We can take some cues from adaptive learning, a developing technology that delivers individualized instruction based on the learner’s progress, needs, and preference. Adaptive technology responds to learners in real time by:
- Changing content.
- Changing assessment.
- Changing the sequencing of the material.
This type of technology puts learners in control of their learning path. They set personal goals and then their actions and responses determine what they see and learn next. These tools use predictive analytics to continuously collect data, analyze it, and adjust the sequencing of skills or content for that individual. The tools use that same data to improve the product for the next learner.
One might say this is not all that different from how museum educators and facilitators interact with museum learners now. (Think back to that facilitator I described adapting on the fly.) However, I think it is different in two critically important ways. The first distinction is that adaptive learning requires the facilitator to let go of control. The learning process–and sometimes even the outcome–is determined by the learner, not the facilitator. We can create a rich array of content and plan for all imaginable pathways, but each learner’s choice and progress along that path will be unpredictable. And, that might be ok.

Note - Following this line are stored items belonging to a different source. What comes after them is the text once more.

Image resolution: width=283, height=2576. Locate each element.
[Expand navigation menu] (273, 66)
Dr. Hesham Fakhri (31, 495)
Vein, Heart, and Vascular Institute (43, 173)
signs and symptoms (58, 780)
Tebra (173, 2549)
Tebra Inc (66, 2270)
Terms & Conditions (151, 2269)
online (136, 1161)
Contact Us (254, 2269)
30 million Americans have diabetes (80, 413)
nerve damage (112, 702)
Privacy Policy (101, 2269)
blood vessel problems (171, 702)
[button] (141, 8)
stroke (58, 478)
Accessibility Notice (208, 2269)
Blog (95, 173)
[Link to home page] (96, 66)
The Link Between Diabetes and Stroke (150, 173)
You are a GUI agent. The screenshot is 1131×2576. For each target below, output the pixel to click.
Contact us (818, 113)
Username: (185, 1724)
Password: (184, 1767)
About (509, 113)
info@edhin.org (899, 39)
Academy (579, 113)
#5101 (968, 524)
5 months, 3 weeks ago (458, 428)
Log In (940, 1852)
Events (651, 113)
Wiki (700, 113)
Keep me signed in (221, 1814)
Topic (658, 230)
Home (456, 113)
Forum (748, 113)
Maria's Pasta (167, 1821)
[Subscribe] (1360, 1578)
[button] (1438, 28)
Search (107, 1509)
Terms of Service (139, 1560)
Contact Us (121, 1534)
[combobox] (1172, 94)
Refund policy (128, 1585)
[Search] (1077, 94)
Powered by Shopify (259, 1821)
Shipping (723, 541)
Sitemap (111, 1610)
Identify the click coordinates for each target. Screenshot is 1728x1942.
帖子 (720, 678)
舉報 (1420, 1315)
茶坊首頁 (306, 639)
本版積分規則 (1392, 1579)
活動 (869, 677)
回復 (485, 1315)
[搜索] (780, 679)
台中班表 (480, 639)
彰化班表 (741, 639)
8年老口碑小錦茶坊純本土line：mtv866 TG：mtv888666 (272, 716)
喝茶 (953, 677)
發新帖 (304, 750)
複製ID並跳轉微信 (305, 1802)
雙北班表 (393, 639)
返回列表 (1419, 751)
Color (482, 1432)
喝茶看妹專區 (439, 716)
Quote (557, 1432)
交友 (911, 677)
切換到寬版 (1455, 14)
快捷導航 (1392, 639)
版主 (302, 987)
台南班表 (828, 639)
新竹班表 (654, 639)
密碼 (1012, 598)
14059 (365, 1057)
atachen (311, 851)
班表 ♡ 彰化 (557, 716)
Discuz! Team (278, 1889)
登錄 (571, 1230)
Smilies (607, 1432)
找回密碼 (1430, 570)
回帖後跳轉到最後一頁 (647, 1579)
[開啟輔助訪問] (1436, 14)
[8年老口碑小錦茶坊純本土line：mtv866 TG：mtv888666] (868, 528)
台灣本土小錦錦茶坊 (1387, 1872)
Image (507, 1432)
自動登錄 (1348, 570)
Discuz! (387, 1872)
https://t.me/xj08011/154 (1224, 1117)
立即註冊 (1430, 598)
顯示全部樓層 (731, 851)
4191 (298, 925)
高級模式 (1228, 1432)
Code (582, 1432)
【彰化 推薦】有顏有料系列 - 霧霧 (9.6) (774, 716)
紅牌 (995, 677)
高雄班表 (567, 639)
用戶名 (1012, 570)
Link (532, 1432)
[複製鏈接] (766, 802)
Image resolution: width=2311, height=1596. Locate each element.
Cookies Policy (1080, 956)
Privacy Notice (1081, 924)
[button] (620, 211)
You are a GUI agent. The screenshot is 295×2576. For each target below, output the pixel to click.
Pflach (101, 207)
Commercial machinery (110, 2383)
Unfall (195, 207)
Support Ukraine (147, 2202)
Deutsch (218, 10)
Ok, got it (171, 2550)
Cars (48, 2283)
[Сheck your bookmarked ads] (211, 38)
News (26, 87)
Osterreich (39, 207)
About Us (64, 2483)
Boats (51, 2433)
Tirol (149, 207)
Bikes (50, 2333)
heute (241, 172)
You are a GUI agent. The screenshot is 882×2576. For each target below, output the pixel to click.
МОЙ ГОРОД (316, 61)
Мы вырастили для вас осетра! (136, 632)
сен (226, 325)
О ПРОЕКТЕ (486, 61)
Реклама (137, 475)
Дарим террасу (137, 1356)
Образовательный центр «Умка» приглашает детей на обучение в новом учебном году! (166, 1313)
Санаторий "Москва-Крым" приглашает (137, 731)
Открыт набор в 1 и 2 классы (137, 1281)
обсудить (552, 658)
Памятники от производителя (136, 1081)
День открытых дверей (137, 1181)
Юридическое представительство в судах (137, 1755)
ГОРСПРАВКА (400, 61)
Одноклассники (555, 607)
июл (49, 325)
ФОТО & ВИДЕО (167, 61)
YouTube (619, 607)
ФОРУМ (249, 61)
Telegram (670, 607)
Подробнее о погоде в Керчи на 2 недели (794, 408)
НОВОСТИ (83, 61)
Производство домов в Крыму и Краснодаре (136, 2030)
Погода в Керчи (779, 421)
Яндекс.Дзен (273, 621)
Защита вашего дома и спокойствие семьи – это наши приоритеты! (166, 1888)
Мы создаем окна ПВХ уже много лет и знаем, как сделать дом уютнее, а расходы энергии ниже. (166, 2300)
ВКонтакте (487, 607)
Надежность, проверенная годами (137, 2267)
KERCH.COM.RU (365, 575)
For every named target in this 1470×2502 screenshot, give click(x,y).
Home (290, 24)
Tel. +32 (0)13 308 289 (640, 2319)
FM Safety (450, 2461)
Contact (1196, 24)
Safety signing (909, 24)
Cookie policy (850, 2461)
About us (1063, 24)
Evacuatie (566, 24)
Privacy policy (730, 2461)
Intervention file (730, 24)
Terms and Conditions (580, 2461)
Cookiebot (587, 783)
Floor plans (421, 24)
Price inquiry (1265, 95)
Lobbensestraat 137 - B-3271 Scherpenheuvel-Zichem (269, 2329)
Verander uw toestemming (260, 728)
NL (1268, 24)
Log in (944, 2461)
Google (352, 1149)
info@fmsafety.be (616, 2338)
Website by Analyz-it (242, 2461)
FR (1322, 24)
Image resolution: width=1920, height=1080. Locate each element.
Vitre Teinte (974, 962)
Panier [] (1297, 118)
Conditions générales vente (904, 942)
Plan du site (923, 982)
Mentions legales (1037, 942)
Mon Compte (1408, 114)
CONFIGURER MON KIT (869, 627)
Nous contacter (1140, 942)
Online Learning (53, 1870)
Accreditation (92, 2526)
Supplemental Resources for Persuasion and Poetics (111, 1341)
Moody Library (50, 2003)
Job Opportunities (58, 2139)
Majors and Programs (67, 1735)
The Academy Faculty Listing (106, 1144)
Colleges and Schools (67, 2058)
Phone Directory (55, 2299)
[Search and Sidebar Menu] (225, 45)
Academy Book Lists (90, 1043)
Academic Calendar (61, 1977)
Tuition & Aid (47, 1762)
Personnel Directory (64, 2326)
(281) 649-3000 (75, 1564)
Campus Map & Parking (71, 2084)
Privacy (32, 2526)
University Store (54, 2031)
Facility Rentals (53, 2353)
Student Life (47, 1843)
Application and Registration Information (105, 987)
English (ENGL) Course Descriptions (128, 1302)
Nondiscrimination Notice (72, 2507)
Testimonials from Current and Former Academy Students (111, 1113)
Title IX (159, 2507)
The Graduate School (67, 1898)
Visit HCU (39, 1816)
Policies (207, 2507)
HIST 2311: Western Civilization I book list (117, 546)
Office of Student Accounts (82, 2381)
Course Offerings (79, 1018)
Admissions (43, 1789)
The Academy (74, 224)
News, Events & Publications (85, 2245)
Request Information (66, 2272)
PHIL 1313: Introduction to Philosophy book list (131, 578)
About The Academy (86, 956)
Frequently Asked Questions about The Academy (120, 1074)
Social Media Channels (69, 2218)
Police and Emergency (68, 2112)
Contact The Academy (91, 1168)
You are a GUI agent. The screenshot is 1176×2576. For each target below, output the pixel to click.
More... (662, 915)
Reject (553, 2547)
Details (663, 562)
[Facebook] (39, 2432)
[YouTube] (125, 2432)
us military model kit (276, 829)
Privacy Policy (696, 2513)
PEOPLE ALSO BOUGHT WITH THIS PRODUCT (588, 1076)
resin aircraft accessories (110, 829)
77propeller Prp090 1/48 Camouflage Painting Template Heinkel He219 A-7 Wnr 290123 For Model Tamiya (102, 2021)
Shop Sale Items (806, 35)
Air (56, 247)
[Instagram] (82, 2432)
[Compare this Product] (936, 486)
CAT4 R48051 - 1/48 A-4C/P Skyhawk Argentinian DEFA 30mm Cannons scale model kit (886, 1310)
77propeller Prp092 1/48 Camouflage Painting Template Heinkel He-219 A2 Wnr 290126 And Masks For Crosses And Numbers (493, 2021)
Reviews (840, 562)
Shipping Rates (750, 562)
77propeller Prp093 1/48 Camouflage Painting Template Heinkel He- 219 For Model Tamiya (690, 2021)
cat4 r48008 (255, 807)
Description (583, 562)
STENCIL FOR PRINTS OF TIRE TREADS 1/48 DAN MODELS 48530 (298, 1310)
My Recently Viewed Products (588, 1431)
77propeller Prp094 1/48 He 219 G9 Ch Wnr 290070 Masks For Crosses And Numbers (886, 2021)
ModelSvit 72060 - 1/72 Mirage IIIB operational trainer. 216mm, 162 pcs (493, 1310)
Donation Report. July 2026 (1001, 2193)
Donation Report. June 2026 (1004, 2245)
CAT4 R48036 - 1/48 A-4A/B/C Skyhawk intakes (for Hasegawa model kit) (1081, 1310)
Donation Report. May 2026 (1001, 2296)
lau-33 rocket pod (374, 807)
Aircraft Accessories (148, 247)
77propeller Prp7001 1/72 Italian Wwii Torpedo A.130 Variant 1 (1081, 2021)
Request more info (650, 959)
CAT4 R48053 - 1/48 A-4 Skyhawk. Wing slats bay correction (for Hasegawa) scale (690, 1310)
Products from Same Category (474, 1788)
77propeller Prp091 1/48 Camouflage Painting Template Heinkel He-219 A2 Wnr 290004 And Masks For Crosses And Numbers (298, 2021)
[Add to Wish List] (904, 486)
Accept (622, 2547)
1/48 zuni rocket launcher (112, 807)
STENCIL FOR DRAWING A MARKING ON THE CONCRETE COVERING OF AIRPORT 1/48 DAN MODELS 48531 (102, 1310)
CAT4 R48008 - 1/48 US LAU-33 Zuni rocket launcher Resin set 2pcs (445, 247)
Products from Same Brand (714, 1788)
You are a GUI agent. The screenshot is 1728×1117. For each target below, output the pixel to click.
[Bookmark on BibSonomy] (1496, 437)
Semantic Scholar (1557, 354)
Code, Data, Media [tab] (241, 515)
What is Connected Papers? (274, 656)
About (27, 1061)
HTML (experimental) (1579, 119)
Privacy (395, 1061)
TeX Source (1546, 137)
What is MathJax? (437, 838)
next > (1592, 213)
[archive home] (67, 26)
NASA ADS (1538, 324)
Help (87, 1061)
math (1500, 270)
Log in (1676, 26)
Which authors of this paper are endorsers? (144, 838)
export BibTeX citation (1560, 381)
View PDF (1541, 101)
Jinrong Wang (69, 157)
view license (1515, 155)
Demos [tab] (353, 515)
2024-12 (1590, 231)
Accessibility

The second distinction is that individual learner data is continuously collected and analyzed. Next steps along the path are not based on a set of assumptions or cues. They are determined by learner actions which have been carefully captured, reviewed, and acted upon in real-time.
There are technological tools on the horizon that will help us to respond to and design for learners in the museum environment. But even now, the concepts and routines of universal design and adaptive learning can be applied and help us rethink and improve our practices today. Why wait? It’s time for museums to create our own solutions for supporting and celebrating the individual.